- _The problem_
Rewrite the data from its first line up to and including the line with "will [x=363, y=744].", renaming every "icon" to "symbol" and leaving everything else unchanged.
►
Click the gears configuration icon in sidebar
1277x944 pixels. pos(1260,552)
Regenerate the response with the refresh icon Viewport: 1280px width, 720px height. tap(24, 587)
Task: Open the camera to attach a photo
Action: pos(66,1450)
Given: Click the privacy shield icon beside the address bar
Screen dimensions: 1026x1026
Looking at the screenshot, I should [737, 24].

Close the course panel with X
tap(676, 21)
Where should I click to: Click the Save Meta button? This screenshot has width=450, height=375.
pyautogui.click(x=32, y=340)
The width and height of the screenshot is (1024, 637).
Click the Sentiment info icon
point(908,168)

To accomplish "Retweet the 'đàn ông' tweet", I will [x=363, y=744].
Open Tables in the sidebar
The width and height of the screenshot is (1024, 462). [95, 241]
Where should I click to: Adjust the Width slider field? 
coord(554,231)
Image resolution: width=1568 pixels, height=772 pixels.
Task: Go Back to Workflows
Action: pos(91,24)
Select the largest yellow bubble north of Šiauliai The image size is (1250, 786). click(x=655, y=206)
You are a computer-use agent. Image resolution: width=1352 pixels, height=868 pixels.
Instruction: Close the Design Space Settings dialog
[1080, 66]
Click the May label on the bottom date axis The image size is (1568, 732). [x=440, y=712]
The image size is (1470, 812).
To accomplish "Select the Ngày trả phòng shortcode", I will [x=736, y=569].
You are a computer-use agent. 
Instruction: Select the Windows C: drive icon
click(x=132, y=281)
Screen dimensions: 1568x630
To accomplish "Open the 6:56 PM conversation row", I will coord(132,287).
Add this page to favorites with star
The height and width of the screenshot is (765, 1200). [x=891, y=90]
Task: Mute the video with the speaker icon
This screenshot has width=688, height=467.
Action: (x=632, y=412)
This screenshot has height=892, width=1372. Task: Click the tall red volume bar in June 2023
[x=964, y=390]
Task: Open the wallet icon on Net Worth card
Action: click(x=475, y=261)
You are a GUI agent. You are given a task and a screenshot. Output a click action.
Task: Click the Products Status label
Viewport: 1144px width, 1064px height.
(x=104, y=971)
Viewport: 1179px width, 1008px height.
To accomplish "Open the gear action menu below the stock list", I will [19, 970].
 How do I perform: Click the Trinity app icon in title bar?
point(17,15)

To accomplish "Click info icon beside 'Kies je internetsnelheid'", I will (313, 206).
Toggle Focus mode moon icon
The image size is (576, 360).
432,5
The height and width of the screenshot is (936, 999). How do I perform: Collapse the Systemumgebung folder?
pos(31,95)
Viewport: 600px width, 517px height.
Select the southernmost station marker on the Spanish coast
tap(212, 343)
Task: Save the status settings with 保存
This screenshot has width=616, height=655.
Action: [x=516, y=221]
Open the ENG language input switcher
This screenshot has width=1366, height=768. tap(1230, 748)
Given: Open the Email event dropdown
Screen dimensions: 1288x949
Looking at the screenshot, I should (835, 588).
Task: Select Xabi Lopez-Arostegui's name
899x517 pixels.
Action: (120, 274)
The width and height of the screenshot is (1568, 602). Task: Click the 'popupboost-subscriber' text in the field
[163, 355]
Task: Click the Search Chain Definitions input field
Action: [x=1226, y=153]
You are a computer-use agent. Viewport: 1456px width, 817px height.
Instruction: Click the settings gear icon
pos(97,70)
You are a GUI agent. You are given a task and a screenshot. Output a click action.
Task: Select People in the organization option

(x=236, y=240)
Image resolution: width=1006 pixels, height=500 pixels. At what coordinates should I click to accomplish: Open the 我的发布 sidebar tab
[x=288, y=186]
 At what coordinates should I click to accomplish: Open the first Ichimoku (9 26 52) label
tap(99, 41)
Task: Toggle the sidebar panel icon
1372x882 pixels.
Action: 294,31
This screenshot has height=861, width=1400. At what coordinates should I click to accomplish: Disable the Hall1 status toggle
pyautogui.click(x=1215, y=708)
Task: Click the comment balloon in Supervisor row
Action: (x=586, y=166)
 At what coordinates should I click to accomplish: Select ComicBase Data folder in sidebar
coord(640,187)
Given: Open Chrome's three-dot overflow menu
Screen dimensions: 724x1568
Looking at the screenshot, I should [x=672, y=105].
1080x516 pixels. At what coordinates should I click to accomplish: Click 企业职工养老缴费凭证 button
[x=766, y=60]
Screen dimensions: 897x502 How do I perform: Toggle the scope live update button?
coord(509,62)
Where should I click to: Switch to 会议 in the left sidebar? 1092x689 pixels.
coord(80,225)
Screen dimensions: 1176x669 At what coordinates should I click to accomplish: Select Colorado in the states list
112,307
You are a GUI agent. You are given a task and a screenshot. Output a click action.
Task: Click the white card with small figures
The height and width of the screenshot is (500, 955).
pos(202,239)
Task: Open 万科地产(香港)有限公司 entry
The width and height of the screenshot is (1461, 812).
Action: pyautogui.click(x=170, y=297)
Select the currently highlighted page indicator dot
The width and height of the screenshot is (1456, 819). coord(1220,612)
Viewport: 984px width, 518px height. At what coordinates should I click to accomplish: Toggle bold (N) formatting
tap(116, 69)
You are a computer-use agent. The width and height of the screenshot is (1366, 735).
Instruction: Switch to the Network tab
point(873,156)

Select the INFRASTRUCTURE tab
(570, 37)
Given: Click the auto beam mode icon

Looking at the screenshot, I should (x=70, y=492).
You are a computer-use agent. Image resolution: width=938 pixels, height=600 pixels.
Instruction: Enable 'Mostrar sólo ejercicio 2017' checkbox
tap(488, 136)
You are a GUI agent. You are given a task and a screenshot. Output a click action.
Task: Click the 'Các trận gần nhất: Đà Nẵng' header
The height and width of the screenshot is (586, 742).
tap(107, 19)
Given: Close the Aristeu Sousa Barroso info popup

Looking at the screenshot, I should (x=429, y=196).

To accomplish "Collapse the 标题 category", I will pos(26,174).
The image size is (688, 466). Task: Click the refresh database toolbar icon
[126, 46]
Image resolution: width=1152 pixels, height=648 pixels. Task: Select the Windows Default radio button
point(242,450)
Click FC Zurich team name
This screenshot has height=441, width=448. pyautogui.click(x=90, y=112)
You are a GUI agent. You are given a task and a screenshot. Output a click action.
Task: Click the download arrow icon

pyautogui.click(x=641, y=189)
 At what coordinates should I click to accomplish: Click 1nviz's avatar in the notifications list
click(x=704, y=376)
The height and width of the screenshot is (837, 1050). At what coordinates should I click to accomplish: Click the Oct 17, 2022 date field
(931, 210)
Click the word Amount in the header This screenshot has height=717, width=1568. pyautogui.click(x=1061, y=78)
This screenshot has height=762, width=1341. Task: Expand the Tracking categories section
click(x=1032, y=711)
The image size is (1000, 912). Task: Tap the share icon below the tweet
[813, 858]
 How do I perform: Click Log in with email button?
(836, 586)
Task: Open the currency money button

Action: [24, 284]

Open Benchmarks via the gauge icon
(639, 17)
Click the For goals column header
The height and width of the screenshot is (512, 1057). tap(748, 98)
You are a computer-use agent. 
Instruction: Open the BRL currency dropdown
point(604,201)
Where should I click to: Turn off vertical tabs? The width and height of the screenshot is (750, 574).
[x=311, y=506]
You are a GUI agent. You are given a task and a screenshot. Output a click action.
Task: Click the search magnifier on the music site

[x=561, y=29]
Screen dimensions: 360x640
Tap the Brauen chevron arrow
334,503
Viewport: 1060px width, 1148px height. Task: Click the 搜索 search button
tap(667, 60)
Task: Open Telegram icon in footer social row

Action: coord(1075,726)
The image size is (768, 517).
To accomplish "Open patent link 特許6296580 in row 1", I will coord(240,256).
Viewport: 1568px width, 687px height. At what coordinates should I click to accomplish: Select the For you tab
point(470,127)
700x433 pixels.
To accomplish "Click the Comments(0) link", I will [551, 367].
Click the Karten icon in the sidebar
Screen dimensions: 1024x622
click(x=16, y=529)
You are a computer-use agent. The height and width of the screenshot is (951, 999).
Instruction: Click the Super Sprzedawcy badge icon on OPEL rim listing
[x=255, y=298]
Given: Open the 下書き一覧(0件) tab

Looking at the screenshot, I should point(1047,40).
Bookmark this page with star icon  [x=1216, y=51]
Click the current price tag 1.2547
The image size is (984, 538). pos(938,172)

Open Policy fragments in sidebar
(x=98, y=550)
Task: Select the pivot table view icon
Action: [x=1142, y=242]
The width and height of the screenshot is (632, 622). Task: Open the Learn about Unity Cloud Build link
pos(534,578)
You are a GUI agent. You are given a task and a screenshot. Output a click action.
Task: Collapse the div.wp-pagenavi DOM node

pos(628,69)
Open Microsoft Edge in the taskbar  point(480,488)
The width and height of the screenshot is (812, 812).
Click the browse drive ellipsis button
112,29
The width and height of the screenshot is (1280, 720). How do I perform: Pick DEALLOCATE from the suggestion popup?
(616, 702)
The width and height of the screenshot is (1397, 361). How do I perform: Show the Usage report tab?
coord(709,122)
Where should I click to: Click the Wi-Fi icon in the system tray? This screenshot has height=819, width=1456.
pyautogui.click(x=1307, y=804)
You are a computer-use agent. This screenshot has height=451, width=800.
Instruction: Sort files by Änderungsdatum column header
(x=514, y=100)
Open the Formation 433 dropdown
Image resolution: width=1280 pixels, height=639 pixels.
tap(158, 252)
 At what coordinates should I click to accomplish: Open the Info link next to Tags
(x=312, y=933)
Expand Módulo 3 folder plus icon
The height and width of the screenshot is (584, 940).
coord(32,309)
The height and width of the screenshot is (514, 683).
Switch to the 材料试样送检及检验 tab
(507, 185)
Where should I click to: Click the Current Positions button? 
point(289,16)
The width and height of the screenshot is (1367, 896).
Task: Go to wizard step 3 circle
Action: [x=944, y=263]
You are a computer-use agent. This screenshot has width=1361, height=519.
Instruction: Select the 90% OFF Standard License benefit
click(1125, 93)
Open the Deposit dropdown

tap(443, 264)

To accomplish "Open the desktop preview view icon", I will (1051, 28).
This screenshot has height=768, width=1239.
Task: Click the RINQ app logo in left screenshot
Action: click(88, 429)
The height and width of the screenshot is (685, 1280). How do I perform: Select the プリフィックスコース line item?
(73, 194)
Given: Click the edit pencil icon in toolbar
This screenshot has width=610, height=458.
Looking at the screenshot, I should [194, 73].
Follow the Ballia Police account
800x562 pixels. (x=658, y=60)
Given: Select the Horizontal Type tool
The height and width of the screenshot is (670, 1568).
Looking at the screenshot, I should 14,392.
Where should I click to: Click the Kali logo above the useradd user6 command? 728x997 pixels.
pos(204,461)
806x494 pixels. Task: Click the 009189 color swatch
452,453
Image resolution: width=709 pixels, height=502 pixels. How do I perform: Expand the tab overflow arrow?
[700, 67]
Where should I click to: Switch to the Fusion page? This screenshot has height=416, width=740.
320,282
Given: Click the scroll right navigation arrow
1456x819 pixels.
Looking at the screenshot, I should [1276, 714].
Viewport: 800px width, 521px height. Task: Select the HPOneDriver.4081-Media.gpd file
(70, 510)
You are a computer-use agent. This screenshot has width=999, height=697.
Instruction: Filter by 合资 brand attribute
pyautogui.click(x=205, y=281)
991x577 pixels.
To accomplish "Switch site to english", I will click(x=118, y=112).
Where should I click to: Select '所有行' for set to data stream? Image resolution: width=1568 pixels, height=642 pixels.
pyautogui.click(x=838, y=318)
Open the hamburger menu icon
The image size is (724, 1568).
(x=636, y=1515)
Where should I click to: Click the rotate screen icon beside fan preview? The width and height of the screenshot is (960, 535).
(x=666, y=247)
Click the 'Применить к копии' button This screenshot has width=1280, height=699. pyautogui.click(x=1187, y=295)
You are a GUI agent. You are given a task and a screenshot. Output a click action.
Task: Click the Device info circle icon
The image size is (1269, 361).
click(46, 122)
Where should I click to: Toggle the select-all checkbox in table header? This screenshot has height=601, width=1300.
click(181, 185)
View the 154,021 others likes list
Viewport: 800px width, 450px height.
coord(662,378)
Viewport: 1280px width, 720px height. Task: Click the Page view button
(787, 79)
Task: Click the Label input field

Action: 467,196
◄
- _Written answer_
Click the gears configuration symbol in sidebar
1277x944 pixels. pos(1260,552)
Regenerate the response with the refresh symbol Viewport: 1280px width, 720px height. tap(24, 587)
Task: Open the camera to attach a photo
Action: pos(66,1450)
Given: Click the privacy shield symbol beside the address bar
Screen dimensions: 1026x1026
Looking at the screenshot, I should [737, 24].

Close the course panel with X
tap(676, 21)
Where should I click to: Click the Save Meta button? This screenshot has width=450, height=375.
pyautogui.click(x=32, y=340)
The width and height of the screenshot is (1024, 637).
Click the Sentiment info symbol
point(908,168)

To accomplish "Retweet the 'đàn ông' tweet", I will [x=363, y=744].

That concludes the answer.